Urinary incontinence has been reported as a complication with urethral stenting for malignant urethral obstructions, with 11/42 (26%), 4/29 (14%), and 2/12 (16%) of dogs developing severe incontinence.8, 11, 12 When all levels of continence are considered (mild to severe) in these reports on malignant obstructions, the prevalence of incontinence is upward of 50%. Incontinence was the main complication, affecting 3/8 dogs without concurrent USMI that were evaluated; however, only one was moderately incontinent (12.5%), whereas the others were considered mild. One of these dogs was incontinent before stent placement because of bladder atony with overflow incontinence and this dog's incontinence score was unchanged by placement of the stent, suggesting the stent did not make the incontinence worse. This incontinence rate compares similarly, or better, than that reported for malignant obstructions, but the case numbers are too low to accurately compare.

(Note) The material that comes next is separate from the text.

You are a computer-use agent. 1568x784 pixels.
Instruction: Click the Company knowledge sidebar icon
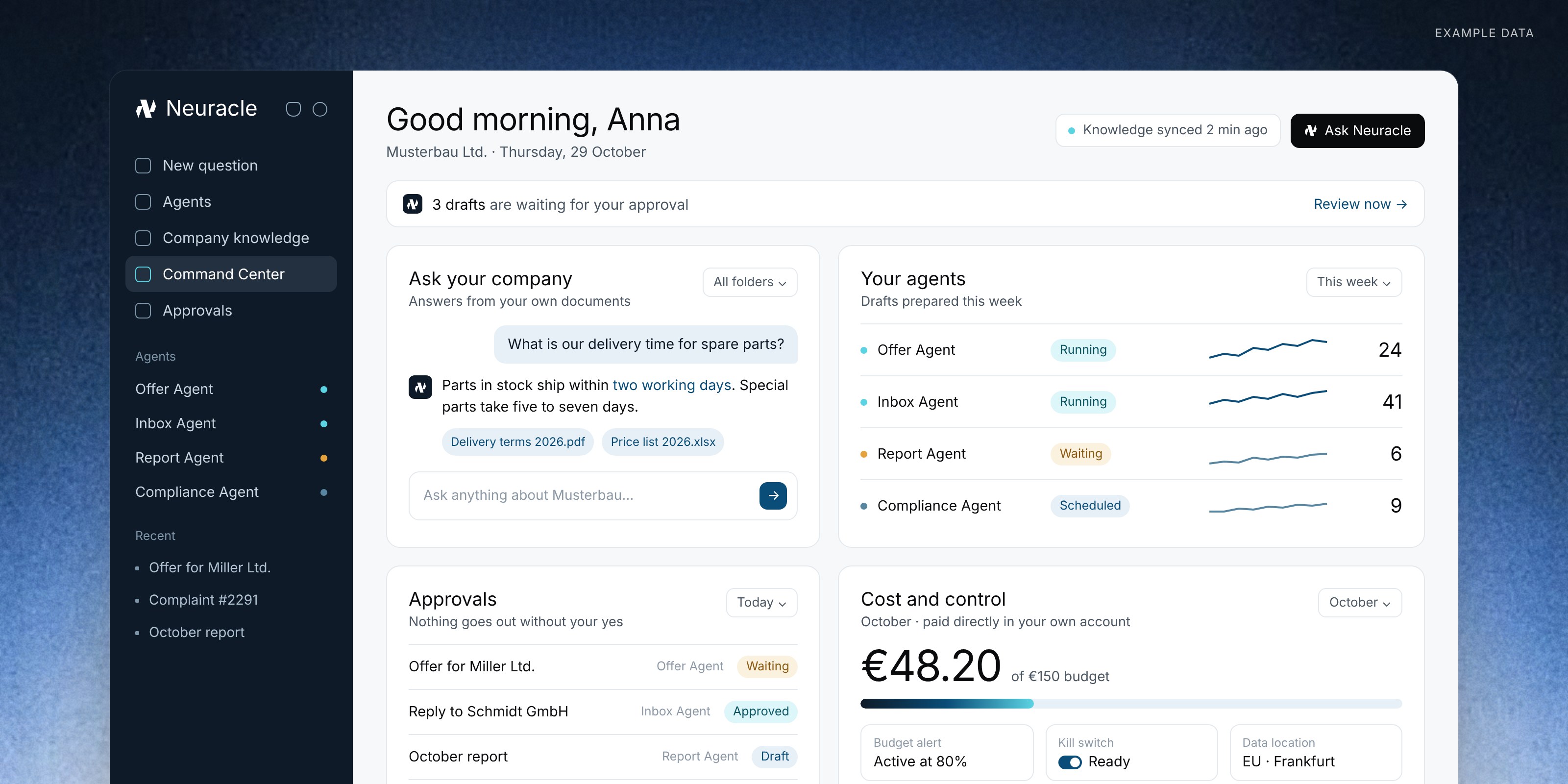click(x=143, y=238)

There are several limitations of this study. Its retrospective nature precluded comparison of different stent types for different underlying disease processes, as well as the effect of concurrent conditions such as bacterial cystitis on outcome. Furthermore, only 11 dogs with multiple causes of benign urinary obstructions were seen over the 5‐year study period. As such, a comprehensive analysis of outcome to the underlying cause of the benign urinary obstruction, as well as concurrent conditions, was not possible. Furthermore, each client elected different primary procedures, making it difficult to compare or assess failure and success rates of balloon dilatation alone, or the placement of uncovered versus covered stents.

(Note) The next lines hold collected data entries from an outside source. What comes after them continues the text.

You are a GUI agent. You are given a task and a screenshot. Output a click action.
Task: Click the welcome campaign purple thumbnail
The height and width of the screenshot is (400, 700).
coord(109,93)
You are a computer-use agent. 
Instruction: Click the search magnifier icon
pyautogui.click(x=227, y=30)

In conclusion, 11 dogs in this report were successfully treated using 15 urethral stents, with a low major complication rate. Stents were used to treat a variety of etiologies, including intraluminal strictures, extraluminal stenosis, proliferative urethritis, and presumptive reflex dyssynergia. A good short‐ and long‐term outcome with resolution of urethral obstruction was seen in all dogs. Intraluminal urethral stent placement appears to be a safe and effective treatment for the relief of BUO. Further study would be needed to determine whether intraluminal stents provide a treatment advantage over other minimally invasive modalities such as balloon dilatation alone, with and without antifibrotic treatment.
Conflict of Interest Declaration: The authors disclose no conflict of interest.
This is a retrospective study performed at the Animal Medical Center and the Matthew J. Ryan Veterinary Hospital of the University of Pennsylvania.
This work was presented in abstract form at ECVIM in Liverpool in September 2013.